First Click: I am an electronics god

May 25th, 2016

8

I feel like a god. Note that I used the lowercase “g” god, not uppercase. I’m not the proper noun God, for crissake. I’m not a surgeon. I’m just a lowly man with a portable USB hard disk drive that I resurrected from the trash heap.

All it took was some patient Googling and YouTubing. Time I have, and I’ve solved enough issues in my life to know that without the hunt there can be no feast. We rarely appreciate the things that come too easily — it’s the battles won that we relish. Besides, I’ve grown weirdly fond of this little 1TB disk. It’s the hard drive I bought after hanging out with its designer, Philippe Starck, back in 2009.

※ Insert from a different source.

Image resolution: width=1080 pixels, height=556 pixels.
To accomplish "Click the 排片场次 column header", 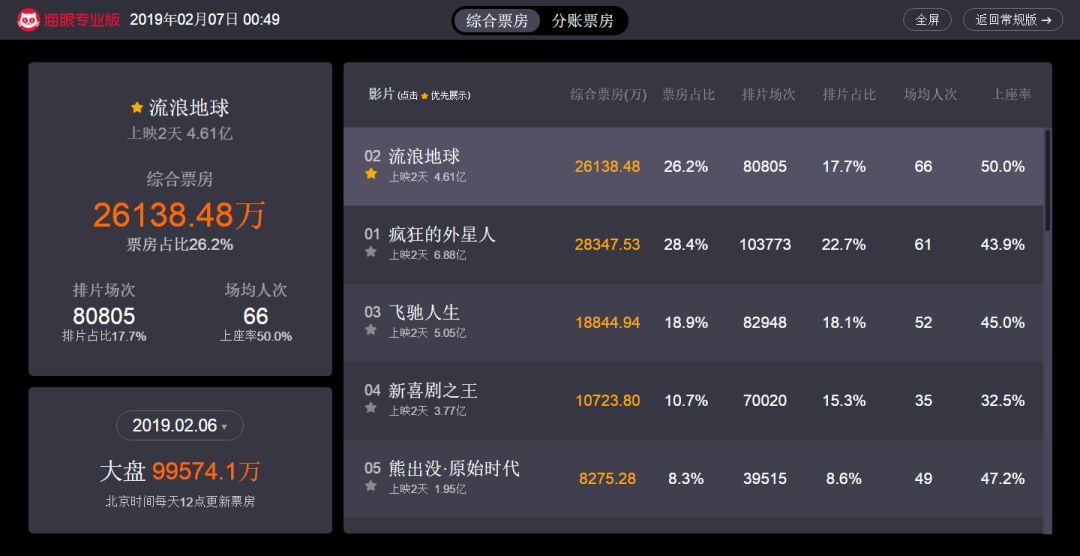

Slowly I made progress, ruling out external issues one at a time until ultimately I had the disk dissembled and separated from the controller. It was then that my expensive engineering degree paid off. "Ermahgerd," I thought, "the USB cable is like, all wiggly in the socket." So I took out a pair of pliers and gave the exposed USB socket a little squeeze. Voila, now that the cable was making a snug fit and my Starck HDD was back in reliable operation. Worship me and my mastery of all things electronic!

Look, I’m a dummy, I know that. I should have figured this out before taking the unit apart. But I’m also a hero because I took the time to fix something, resulting in money saved and ego engorged. You laugh, but there’s scientific evidence to suggest that people capable of assembling Ikea furniture feel the same rush of accomplishment as the guy that invented both the Aeropress coffee maker and Aerobie flying disc.

No, really:

"In four studies in which consumers assembled IKEA boxes, folded origami, and built sets of Legos, we demonstrate and investigate boundary conditions for the IKEA effect—the increase in valuation of self-made products. Participants saw their amateurish creations as similar in value to experts' creations, and expected others to share their opinions."

Hear that Mr. Alan Adler? You might be a 77-year-old genius inventor in everyday life, but on this day we are equals — as I’m sure everyone will agree.